Saya
diajak Sruti Respati, untuk
menemaninya. Pas dengar eventnya dan lokasinya, Prambanan Jazz Festival. Wuaaaah, imajinasi inipun menari-nari
liar, indah dan warna-warni. Bayanganku kan, ini seru nih! Prambanan itu
wuih...eksotis betul. Agung, gagah, mistis, mempesona.
Saya
teringat, ada beberapa acara, skala lumayan besar ya, digelar di pelataran
Prambanan itu. Menarik betul. Indah sekali. Dimana areal kompleks candi
betul-betul dimanfaatkan menjadi lokasi tak terpisahkan dari acara. Sebagai background oh indahnya.
Keren
banget. Pasti asyik kalau di foto-foto. Angle
bisa dari mana-mana. Kalau jadinya begitu, kudu bawa lensa-lensa nih, kalau
perlu 2 kamera deh. Ya saya bayanginnya pasti saya bakal “kalap” untuk
memotret!
Ya
candi Prambanan sebelum ini sudah kerap digunakan berbagai acara musik. Baik
skala nasional, ataupun internasional. Candi yang bernama lain Candi Roro
Jonggrang, yang adalah candi Hindu terbesar di Indonesia, yang dibangun pada
abad ke 9 Masehi. telah masuk sebagai situs warisan dunia Unesco. Dan dipilih
sebagai salah satu candi terindah di Asia Tenggara.
Dan
setiap bulan purnama, dalam areal candi, disajikan penampilan sendratari
Ramayana. Kabarnya, sendratari tersebut, digelar rutin sejak 1960-an. Yang
lantas menambah pesona Prambanan, sebagai salah satu destinasi penting para
wisatawan, asing maupun domestik.
Saya
sampai di Yogyakarta, sehari sebelum festival berlangsung. Kemudian di hari
pertama event, saya sudah bersama
Sruti Respati, mulai sekitar 13.30 wib. Sruti pun bertemu dengan grup musik The Doctor and the Professor. Ia memang
akan menjadi bintang tamu khusus, dalam penampilan grup tersebut.
Oh
ya nama acara selengkapnya adalah Prambanan
Jazz International Festival. Diadakan oleh Rajawali Indonesia Communication. Dan tahun ini adalah tahun kedua
penyelenggaraannya. Tahun kemarin,mengetengahkan headliners Kenny G dan Trisum yang adalah Tohpati – Dewa Budjana – Wayan Balawan.. Tahun ini nampaknya format
festival diperbesar. Dan menampilkan lebih banyak lagi artis penyanyi, musisi
dan grup band.
Sruti
Respati bertemu dengan “the doctor”, Teuku Adifitrian, lebih dikenal sebagai
Tompi. Serta “the professor”, Tjut Nyak Deviana Daudsjah. Grup
tersebut didukung pula oleh bassis muda, Shadu
Shah Rasjidi. Dan drummer, Wahyu
Prastya. Mereka berlima siang terik itu, memanfaatkan jadwal untuk sound check, selama sekitar 60 menit.
Sedap
betul nih pemandangannya. Langsung deretan candi dalam areal Candi Prambanan,
terlihat sebagai background dari
stage utama, yang diberi nama Panggung Brahma itu. Oh ya ada disediakan 2 stage. Stage lain adalah Panggung Wisnu,
disebut BNI Stage. Latar belakangnya juga pemandangan eksotis candi tersebut.

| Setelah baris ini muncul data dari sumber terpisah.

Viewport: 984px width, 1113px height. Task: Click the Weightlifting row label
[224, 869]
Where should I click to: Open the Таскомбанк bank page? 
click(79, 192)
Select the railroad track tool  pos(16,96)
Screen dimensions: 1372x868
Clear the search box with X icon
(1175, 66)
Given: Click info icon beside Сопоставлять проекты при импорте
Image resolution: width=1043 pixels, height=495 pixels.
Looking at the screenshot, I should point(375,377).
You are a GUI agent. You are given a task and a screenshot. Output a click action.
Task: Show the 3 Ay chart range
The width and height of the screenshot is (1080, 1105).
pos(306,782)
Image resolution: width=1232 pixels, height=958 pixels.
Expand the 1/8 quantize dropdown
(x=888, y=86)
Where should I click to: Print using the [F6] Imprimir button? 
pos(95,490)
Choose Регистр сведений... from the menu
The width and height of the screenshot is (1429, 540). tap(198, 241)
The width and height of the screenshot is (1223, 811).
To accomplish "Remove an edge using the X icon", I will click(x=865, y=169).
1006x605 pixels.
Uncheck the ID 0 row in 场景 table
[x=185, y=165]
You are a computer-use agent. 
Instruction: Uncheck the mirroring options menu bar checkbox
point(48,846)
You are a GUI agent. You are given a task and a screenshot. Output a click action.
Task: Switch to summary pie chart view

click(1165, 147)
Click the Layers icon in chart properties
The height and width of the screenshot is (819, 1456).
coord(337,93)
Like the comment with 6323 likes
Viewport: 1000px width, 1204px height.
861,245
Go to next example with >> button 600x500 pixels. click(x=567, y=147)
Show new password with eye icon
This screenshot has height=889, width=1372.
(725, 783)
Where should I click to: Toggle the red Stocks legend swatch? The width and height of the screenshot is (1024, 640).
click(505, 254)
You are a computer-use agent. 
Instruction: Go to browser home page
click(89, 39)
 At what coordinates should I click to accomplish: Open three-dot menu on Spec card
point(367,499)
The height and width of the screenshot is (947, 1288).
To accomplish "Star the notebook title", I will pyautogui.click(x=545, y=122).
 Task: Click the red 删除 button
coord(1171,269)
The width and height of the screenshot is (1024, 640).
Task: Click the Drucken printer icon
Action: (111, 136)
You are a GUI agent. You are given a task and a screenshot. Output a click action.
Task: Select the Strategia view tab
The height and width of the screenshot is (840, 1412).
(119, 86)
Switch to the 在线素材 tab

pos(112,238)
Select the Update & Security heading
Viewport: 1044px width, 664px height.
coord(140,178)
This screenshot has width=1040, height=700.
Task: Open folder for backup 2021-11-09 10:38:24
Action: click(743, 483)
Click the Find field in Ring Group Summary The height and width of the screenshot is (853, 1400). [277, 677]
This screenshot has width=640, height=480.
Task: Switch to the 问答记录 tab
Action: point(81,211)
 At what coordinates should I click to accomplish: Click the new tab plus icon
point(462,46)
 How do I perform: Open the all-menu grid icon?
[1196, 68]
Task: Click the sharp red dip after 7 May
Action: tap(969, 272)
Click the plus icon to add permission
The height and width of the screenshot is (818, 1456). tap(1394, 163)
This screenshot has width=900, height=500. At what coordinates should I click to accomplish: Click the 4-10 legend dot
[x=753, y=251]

Keren betul nih. Ngebayang malamnya pasti indah dan menarik banget.
Saya
pilih stay dan berkeliling areal
festival saja, selepas Sruti menyelesaikan sound check dengan Tompi, Tjut Nyak
Deviana serta Shadu hah dan Wahyu Prastya. Terik matahari sih lumayan
menyengat. Saya putuskan, saya bertahan saja di venue. Biar bisa menonton,
tentu dong sambil memotret, sejak performers
pertama tampil.
Ya
saya puaskan berkeliling, sambil memotret. Lantas sekalian mencoba
mengira-ngira angle untuk foto-foto.
Well, yah supaya menghemat tenaga gitu deeeh, saya pilih posisi areal dekat
stage sajalah. Artinya, ada dalam barikade di bibir panggung saja. Soalnya,
penonton makin banyak, perlahan tapi pasti terus bertambah jumlahnya.
Ok back to the stage.
Emang syuuuur kali pemandangannya.
Saat Everyday, kelompok jazzy dari
Yogyakarta membuka acara. Rada telat hampir sejam, dari jadwal yang ada dalam
rundown. Kelompok ini sanggup membuai penonton dengan musiknya. Belum begitu
banyak sih penontonnya.
Reagina Maria a.k.a
Riri, ahay suaranya itu. Ah, kamu,
‘ri! Itu aja sih komen saya untuk Everyday. He he he. Yang penting, saya
terhibur. Kayaknya penonton juga deh. Selanjutya, ada Dinno Alshan, juga dari Yogyakarta. Kalau Riri cewek, nah ini Dinno
ya cowok. Lumayanlah. Lumayan?
Yaeyalaaaah,
daripade lumanyun? Eh bentar, maksud saya, penonton toh ga ada yang keliatannya
manyun gimana gitu deh, pas Dinno dan band-nya tampil kok. Ada juga yang
kayaknya sih tau Dinno dengan musiknya itu, jadi cukup antusias menyambut musik
yang disajikan.
Saya
terus terang menikmati pemandangan panggung dan deretan candi sebagai latar
belakangnya. Asyik nih. Sementara waktu makin sore, mendekati Maghrib.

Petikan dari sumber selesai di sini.